╭──

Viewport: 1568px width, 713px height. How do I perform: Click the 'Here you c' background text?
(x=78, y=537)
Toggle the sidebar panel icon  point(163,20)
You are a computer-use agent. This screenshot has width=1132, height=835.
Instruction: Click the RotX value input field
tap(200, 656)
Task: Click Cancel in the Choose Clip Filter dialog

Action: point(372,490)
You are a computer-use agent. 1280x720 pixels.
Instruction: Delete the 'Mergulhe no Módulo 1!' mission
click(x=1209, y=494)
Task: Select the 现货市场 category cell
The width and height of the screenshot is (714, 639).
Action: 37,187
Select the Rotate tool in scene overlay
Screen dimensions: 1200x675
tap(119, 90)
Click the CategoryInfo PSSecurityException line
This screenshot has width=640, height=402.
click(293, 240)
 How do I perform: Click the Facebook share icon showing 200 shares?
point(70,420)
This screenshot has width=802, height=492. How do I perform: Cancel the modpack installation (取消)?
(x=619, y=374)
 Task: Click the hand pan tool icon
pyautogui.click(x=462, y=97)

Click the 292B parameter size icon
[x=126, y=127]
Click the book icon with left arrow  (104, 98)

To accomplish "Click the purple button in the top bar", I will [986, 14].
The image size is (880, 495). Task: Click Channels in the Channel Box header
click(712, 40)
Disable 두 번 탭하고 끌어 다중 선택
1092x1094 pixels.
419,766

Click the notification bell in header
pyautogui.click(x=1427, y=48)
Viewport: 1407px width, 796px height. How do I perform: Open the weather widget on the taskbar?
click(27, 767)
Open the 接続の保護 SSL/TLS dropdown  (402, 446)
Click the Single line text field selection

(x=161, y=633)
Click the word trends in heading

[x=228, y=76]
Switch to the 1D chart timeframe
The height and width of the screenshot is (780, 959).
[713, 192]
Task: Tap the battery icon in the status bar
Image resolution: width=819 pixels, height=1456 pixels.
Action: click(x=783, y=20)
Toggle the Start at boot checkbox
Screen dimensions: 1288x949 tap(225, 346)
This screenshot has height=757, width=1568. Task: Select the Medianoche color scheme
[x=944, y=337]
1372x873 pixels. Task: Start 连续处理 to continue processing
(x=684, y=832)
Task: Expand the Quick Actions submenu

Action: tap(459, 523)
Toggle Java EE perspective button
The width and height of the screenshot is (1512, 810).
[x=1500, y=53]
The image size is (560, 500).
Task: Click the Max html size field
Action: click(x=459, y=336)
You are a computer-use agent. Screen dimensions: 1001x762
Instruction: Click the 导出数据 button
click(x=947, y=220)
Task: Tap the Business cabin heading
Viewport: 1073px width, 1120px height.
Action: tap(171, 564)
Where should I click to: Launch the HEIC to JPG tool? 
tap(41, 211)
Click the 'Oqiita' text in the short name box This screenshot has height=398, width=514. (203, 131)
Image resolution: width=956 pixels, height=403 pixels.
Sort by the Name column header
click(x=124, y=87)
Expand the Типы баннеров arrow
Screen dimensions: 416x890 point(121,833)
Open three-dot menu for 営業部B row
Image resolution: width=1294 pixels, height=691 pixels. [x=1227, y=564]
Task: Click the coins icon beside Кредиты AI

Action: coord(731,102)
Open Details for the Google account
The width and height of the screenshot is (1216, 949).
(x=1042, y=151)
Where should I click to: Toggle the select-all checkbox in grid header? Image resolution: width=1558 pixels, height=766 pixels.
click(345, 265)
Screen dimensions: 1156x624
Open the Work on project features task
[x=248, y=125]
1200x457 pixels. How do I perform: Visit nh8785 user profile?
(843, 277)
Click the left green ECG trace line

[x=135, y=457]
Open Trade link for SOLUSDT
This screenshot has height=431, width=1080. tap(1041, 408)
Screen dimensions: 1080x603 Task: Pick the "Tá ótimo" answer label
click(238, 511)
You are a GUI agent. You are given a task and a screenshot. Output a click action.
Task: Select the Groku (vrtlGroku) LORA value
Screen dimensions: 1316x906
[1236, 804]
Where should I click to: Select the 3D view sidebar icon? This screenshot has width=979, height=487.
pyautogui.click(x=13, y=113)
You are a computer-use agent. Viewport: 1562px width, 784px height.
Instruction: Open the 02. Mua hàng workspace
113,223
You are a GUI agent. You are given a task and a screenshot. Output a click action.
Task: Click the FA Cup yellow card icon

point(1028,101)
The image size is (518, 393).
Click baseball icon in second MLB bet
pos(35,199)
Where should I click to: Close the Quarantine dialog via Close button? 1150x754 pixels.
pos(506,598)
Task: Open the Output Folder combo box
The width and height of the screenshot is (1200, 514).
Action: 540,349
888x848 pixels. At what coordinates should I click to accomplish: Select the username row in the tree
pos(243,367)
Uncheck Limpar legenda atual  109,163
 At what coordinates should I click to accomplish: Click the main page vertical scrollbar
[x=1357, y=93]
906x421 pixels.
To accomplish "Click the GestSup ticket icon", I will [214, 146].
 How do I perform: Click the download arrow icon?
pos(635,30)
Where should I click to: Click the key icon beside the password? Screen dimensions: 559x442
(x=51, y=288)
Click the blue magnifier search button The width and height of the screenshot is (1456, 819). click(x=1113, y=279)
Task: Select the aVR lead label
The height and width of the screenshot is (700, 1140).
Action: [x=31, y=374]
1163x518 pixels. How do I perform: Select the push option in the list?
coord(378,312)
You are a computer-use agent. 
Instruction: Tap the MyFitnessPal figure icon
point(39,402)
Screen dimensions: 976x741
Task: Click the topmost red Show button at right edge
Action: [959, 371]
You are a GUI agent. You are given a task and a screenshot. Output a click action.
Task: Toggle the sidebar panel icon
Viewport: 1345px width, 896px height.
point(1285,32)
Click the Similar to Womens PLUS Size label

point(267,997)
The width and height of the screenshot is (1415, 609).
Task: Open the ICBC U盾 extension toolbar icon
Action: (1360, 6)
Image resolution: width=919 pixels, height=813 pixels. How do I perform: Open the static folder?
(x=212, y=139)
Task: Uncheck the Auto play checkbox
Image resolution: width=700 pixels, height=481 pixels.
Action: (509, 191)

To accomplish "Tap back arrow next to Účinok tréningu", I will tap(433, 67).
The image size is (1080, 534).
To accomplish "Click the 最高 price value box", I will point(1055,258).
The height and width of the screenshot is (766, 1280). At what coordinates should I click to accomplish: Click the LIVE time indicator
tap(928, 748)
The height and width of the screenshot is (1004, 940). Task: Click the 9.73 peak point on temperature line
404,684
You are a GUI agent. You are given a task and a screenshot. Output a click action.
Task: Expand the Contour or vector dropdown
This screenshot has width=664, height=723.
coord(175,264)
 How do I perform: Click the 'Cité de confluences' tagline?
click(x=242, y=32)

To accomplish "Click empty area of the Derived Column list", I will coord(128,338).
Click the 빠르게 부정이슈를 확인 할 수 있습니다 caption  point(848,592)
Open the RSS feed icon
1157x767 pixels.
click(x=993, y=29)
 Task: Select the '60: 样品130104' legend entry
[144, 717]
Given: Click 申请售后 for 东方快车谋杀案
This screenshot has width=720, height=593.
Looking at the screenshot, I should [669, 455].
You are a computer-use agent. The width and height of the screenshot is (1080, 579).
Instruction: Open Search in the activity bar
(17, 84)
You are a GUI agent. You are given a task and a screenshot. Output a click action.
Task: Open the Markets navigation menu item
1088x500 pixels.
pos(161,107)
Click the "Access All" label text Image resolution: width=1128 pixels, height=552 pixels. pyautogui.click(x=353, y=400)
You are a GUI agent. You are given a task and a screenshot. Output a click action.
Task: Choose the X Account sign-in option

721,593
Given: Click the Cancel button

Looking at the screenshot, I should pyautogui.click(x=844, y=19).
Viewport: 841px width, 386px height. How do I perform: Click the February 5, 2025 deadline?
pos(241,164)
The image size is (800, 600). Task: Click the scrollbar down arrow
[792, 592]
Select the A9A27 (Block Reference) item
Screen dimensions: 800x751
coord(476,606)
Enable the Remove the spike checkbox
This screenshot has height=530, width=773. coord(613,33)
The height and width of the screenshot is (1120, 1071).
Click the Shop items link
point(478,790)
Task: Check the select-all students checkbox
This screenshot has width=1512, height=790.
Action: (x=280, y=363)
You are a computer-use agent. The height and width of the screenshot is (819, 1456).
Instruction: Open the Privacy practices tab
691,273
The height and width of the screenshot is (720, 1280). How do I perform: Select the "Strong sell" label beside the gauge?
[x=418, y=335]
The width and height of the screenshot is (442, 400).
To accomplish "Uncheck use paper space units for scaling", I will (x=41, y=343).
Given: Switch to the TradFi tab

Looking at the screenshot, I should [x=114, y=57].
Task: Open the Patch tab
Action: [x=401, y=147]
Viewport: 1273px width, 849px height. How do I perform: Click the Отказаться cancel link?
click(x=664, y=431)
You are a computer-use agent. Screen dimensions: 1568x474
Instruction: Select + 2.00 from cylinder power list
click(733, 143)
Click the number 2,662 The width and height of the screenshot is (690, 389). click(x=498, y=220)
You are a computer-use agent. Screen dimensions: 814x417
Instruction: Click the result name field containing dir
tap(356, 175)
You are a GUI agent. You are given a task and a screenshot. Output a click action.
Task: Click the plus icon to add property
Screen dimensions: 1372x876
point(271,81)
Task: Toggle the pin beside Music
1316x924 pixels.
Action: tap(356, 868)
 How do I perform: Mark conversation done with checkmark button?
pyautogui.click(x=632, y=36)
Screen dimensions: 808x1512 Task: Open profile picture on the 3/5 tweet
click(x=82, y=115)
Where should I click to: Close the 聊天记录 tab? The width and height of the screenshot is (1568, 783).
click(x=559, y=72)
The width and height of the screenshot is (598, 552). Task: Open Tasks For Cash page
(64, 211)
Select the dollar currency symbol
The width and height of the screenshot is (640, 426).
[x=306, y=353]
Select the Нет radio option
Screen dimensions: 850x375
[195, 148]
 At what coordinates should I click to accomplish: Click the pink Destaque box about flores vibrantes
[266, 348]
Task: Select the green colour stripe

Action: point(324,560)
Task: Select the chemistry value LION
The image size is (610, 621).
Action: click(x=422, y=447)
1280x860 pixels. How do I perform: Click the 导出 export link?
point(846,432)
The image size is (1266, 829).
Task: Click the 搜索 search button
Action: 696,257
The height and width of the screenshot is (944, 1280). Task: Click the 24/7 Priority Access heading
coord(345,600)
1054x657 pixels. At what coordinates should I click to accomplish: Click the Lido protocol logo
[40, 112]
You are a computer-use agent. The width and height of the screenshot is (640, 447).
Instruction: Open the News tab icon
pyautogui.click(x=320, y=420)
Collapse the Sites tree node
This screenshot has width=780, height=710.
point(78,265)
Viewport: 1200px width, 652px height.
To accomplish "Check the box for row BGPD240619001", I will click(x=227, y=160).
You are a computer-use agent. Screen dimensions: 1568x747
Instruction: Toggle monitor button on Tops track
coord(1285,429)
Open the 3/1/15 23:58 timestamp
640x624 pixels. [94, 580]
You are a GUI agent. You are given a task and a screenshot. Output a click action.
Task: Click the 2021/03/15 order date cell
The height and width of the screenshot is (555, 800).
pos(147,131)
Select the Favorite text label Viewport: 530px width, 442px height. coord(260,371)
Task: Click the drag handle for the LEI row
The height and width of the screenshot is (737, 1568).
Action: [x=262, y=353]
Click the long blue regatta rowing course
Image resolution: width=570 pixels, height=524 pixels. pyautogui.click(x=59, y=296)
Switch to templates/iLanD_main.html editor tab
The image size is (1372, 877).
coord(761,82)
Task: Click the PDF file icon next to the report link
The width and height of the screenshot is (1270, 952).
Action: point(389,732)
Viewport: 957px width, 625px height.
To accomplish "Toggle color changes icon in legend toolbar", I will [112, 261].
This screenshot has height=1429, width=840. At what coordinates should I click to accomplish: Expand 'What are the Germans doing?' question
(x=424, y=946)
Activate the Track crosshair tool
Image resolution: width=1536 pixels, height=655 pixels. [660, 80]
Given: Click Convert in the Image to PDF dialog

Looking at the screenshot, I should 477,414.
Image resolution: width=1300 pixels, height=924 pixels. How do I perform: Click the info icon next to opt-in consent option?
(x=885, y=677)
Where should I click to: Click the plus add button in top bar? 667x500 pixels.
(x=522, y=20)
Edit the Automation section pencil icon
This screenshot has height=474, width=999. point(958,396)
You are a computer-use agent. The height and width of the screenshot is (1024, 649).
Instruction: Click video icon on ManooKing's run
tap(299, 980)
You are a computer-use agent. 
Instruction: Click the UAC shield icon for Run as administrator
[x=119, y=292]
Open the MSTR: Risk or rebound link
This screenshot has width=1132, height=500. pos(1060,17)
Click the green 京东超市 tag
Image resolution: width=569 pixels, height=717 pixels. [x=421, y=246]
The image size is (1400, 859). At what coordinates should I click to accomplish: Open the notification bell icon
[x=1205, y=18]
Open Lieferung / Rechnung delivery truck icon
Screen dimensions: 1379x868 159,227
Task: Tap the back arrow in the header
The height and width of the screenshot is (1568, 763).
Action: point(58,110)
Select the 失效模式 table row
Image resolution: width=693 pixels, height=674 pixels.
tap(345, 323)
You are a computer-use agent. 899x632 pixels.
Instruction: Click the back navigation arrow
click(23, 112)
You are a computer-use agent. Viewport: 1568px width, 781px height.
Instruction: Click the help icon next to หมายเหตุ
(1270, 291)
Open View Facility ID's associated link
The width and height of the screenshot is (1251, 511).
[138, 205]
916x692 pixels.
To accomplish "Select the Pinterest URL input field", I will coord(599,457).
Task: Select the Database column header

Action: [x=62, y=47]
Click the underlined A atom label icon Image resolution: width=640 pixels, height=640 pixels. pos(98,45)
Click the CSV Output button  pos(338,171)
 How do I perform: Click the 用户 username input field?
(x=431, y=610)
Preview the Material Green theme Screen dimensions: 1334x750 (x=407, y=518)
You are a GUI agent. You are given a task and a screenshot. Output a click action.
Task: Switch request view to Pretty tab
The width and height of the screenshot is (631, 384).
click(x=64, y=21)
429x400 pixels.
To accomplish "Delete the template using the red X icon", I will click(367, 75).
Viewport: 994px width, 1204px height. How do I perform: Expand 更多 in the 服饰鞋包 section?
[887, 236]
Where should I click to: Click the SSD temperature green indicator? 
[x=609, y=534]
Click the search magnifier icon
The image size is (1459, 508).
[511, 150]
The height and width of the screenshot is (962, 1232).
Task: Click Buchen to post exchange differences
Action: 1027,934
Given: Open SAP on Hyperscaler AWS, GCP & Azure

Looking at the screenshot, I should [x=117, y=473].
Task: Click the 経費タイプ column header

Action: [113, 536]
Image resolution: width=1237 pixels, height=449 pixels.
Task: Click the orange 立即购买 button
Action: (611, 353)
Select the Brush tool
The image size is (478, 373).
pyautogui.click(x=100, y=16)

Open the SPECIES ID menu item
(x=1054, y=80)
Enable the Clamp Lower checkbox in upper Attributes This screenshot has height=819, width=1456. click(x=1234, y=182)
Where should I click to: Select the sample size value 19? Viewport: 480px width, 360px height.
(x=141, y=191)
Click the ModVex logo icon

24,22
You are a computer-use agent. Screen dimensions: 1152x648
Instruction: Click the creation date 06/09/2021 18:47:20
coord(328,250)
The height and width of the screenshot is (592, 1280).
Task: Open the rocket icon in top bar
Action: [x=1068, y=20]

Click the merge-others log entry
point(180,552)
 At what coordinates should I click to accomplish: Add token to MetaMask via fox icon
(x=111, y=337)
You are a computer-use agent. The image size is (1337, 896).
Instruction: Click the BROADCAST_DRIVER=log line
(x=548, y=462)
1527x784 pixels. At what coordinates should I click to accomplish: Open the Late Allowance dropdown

╰──

> [REQUIRED ACTION] Lines after the one containing "Task: Select the 现货市场 category cell" are left out; every line from the start of the entries through that line is restated word for word.

> [SOLVED EXERCISE]
Viewport: 1568px width, 713px height. How do I perform: Click the 'Here you c' background text?
(x=78, y=537)
Toggle the sidebar panel icon  point(163,20)
You are a computer-use agent. This screenshot has width=1132, height=835.
Instruction: Click the RotX value input field
tap(200, 656)
Task: Click Cancel in the Choose Clip Filter dialog

Action: point(372,490)
You are a computer-use agent. 1280x720 pixels.
Instruction: Delete the 'Mergulhe no Módulo 1!' mission
click(x=1209, y=494)
Task: Select the 现货市场 category cell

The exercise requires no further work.